Two unscripted dramas starring Shattucks unfolded in sync this week.
Life is full of strange coincidences, but none stranger than this: On the same day that the Constellation Energy CEO broke it off with a billionaire, his wife was on national TV bonding with the poor.
Even the stars of these separate dramas were surprised by the convergence that made for an All in the Family teaser for Fox 45's 10 p.m. news.
"The Constellation deal takes a whole new turn and" - in a related story, the promo failed to note - "we talk to Maryland's Secret Millionaire."
"You couldn't have scripted this," Molly said by phone yesterday. "If you tried to plan this, it never would have worked. ... Mayo did say something pretty funny. 'Well, I figured you're going to get all the attention. I figured I needed to get some.' "
Molly was aware that things were brewing at the company. (She was sworn to secrecy, she says, so hold the SEC complaints.) But she thought all that would be wrapped up before her turn came on the Fox reality show.
"Things were building over the weekend.
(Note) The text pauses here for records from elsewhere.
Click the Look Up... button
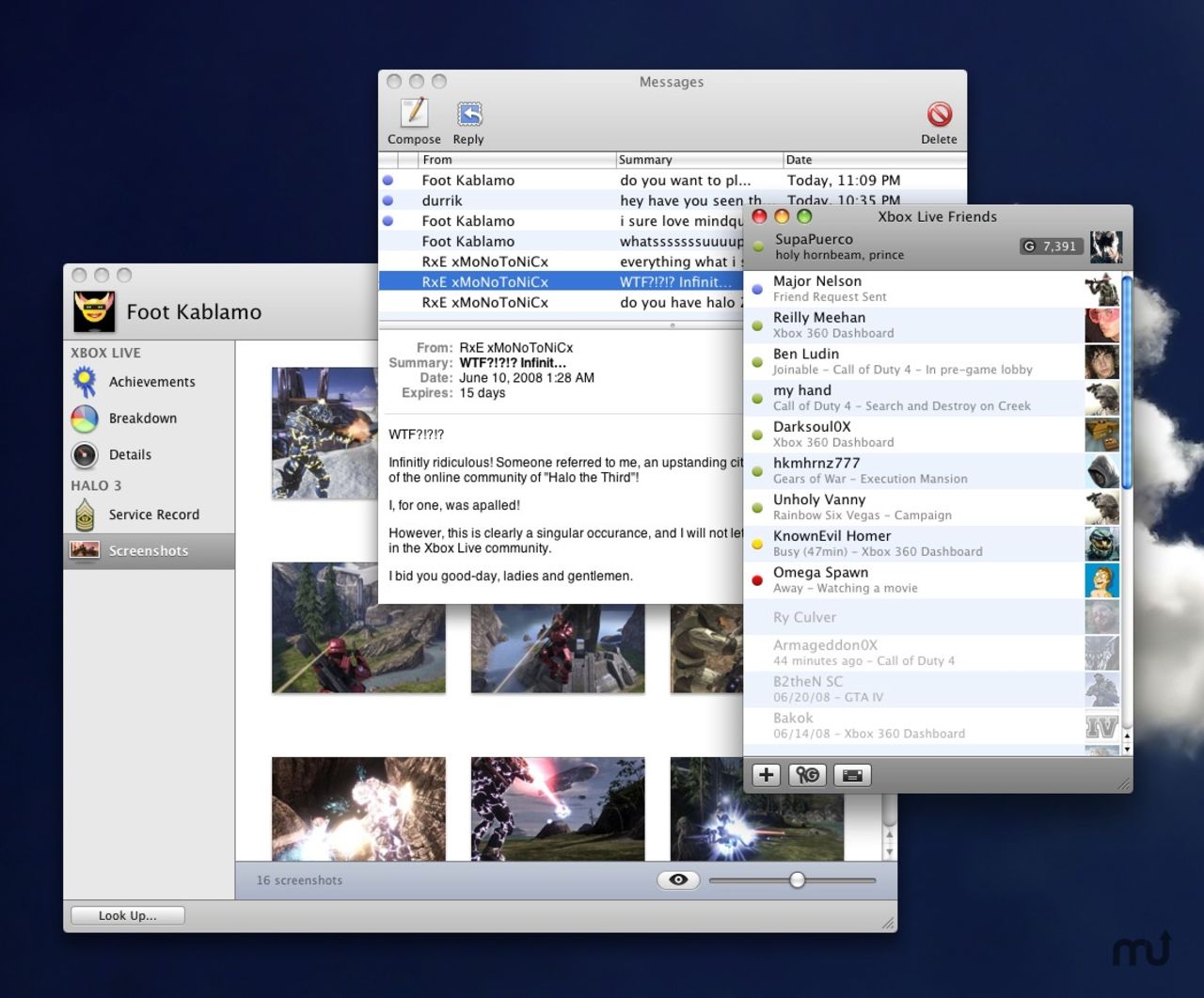Viewport: 1204px width, 998px height. [x=128, y=916]
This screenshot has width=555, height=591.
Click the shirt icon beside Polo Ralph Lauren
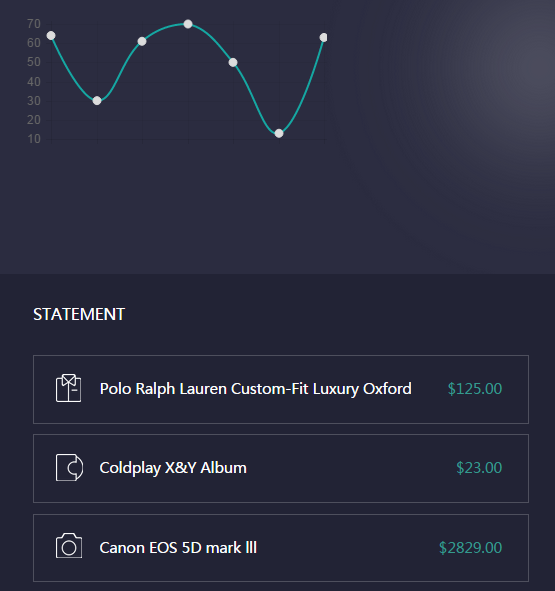[68, 388]
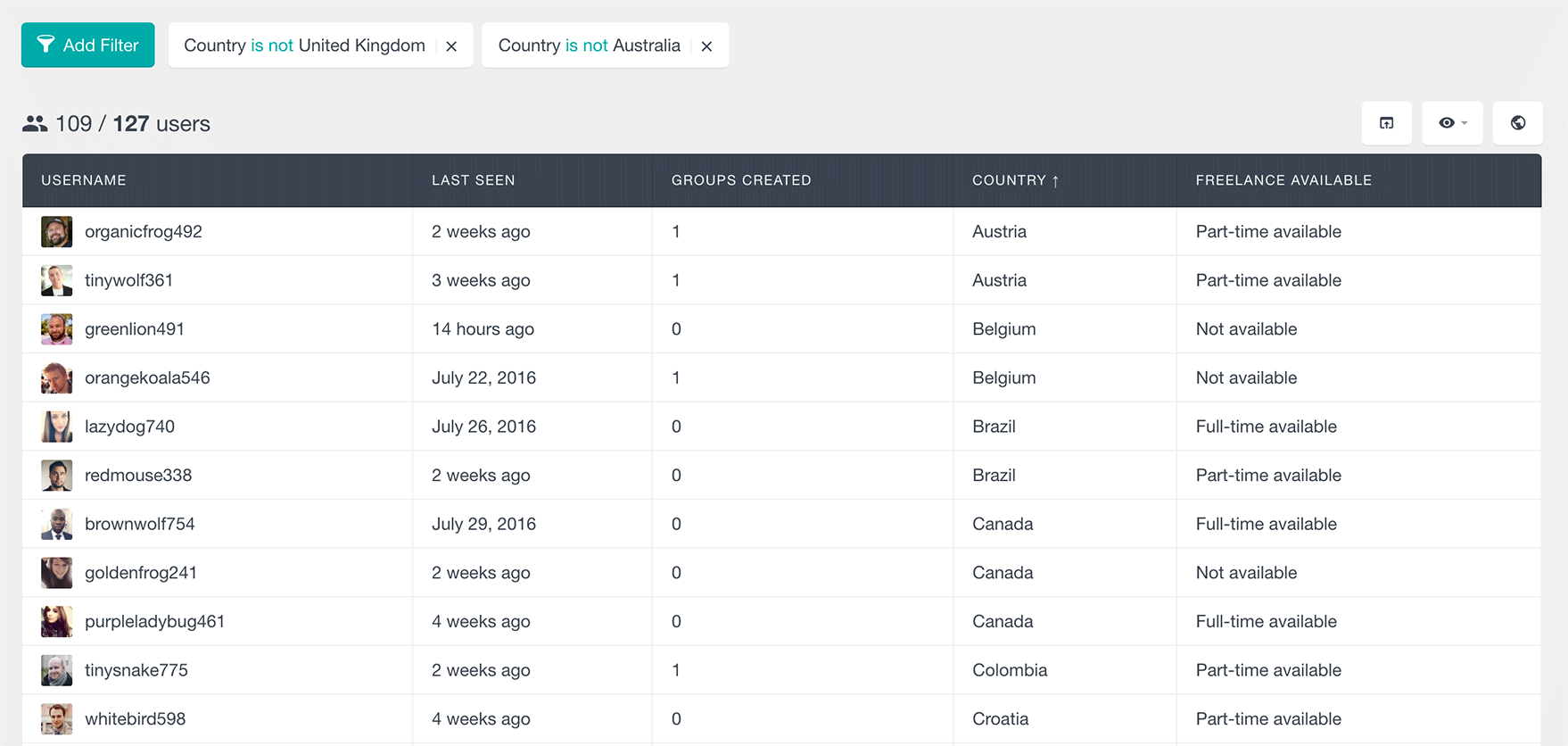
Task: Click the Add Filter button
Action: click(x=87, y=45)
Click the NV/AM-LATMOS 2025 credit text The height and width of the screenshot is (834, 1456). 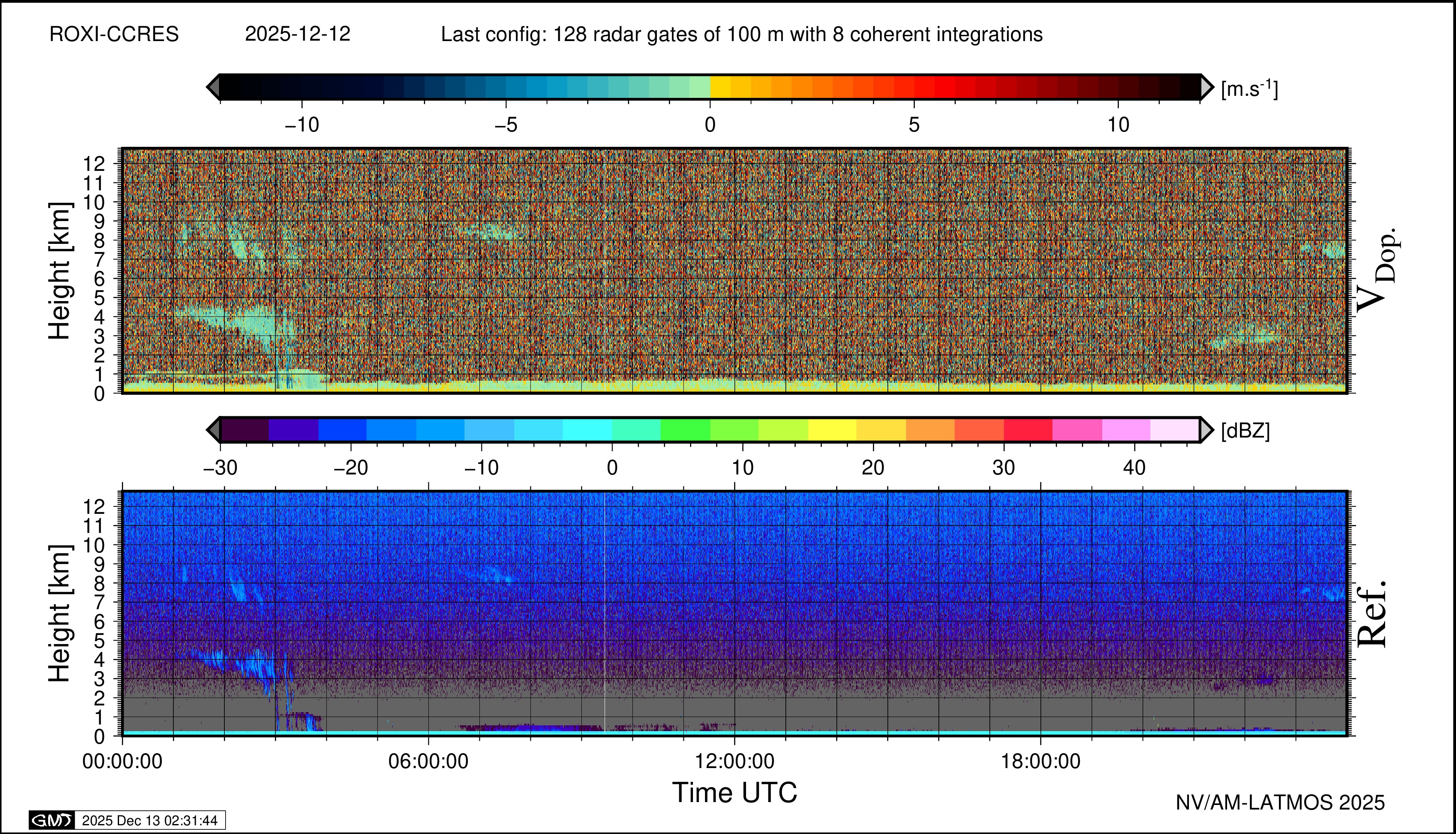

I know all this is happening and I think, 'There's no way this can all converge on Wednesday.' "
Sure enough, Mayo rebuffed Buffett on Wednesday just as Molly was promoting that night's show on live radio.
"I did 12 radio interviews in a row yesterday. And so I'm in the middle of these things. And you know how they queue you up for the next one? And I looked down on my BlackBerry, and I can see it flashing red. And it's Mayo."
He was messaging her with news that it was a done deal. An undone deal, really.
A big victory in the eyes of the Shattucks and most analysts because the company was sprung from a shotgun wedding. But Molly would have to wait to celebrate.
"I had, like, nine more [interviews] to do. I quickly put it out of my head and focused on what I was doing."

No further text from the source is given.